La ricerca è stata finanziata principalmente da due progetti europei: MetaPG (dall’ERC per Nicola Segata) e DiMeTrack (Marie Skłodowska-Curie Actions per Edoardo Pasolli). Il supporto dei finanziamenti europeo è stato fondamentale e ha permesso, tra l’altro, l’accesso open access all’articolo. Tutti i software utilizzati/sviluppati sono Open Source, approccio collaborativo e senza barriere alla ricerca nel quale il laboratorio crede molto.

Studenti e studentesse della laurea magistrale in Quantitative and Computational Biology (QCB) hanno partecipato attivamente a un filone della ricerca durante il corso di Computational Microbial Genomics. Il nome del batterio “Candidatus Cibiobacter qucibialis” deriva appunto dalla combinazione dei nomi del Dipartimento e della laurea magistrale (CIBIO e QCB).
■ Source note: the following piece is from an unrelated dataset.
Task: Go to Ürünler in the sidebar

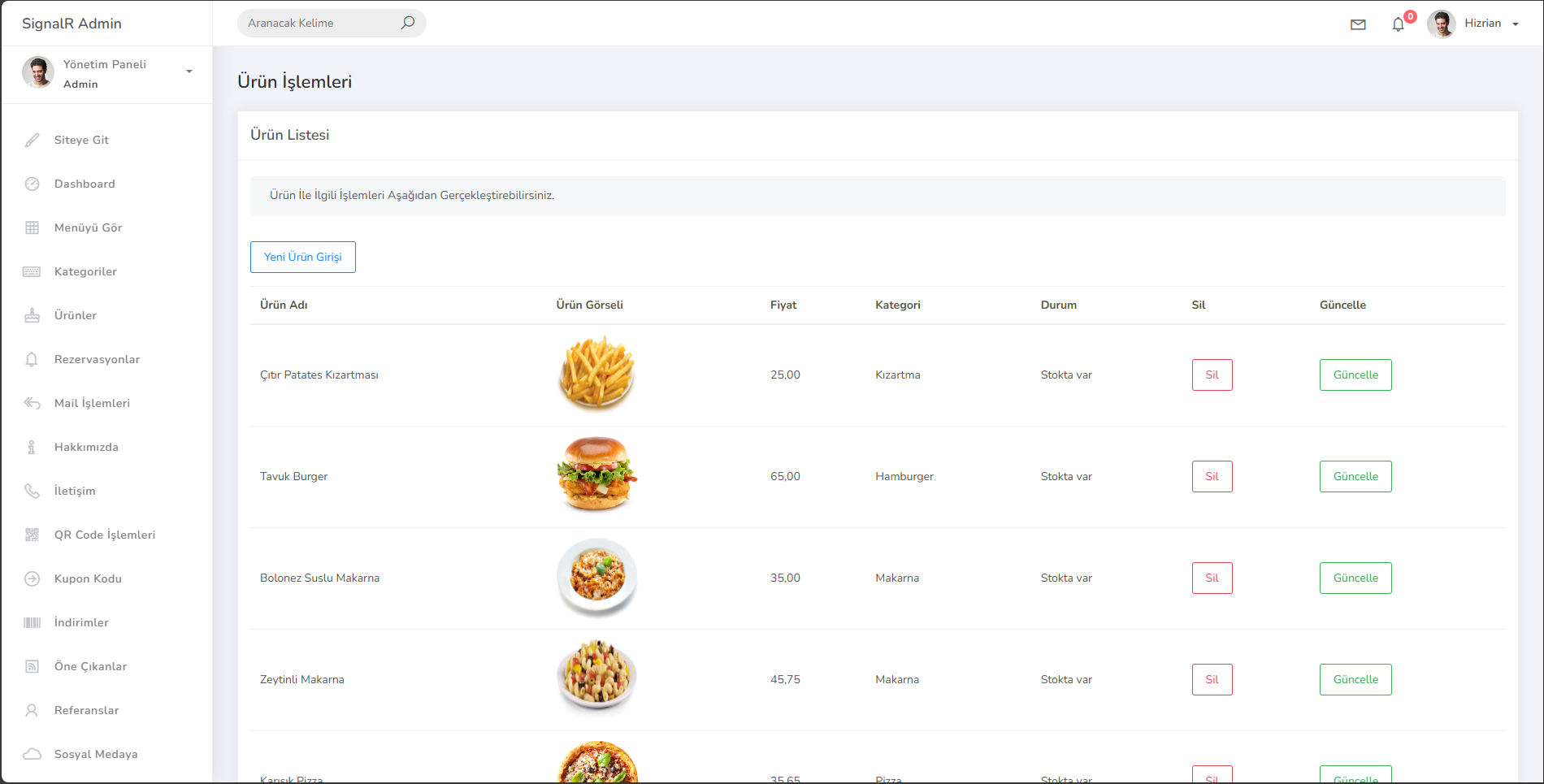Action: click(x=76, y=315)
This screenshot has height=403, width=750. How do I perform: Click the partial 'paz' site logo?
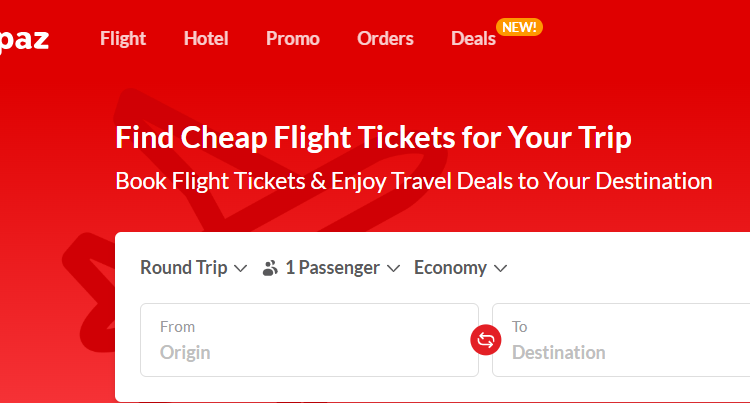(25, 39)
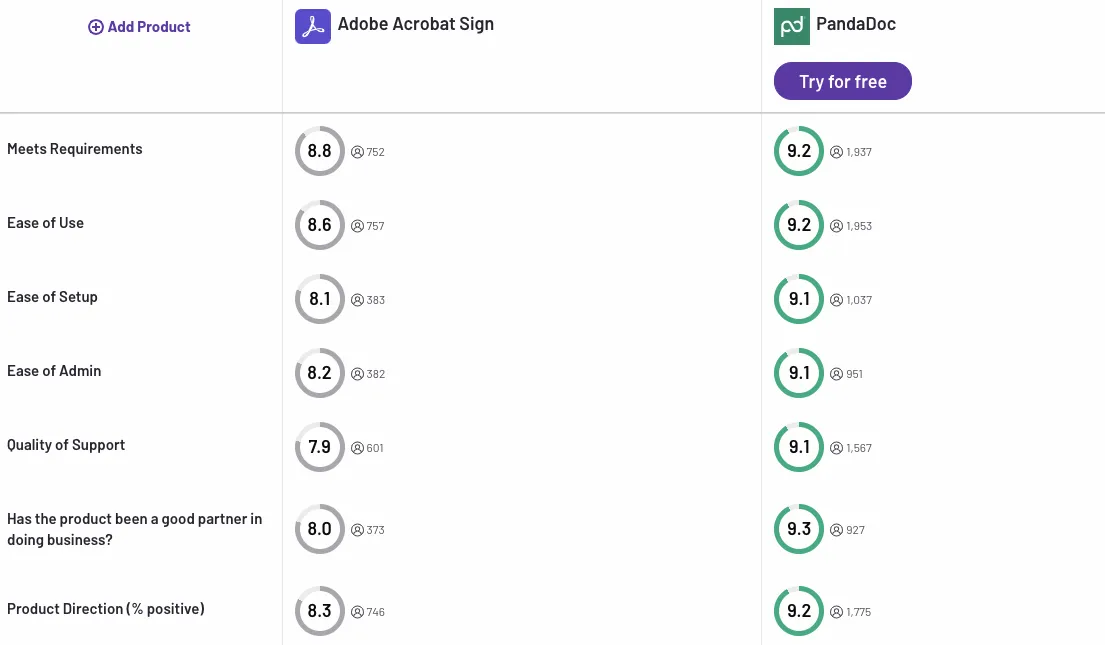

Per finire Segata sottolinea le differenze tra popolazioni: «Ci siamo soffermati sulle popolazioni non occidentalizzate che non hanno cioè accesso alle diete ad alto contenuto di grassi, agli antibiotici e altri medicinali e sottoposte a condizioni igieniche differenti. Molti nuovi microrganismi scoperti nelle popolazioni non occidentalizzate tendono a non essere più identificabili nelle nostre popolazioni occidentali. Il lavoro ha quindi posto i presupposti per studiare queste specie e capire se possano essere legate all’aumento di malattie autoimmuni, allergie e malattie complesse del mondo occidentale. Pensiamo anche che sia necessario cercare di coltivare e conservare queste specie che, in futuro, si potrebbe pensare di provare a reintrodurre nelle popolazioni occidentalizzate».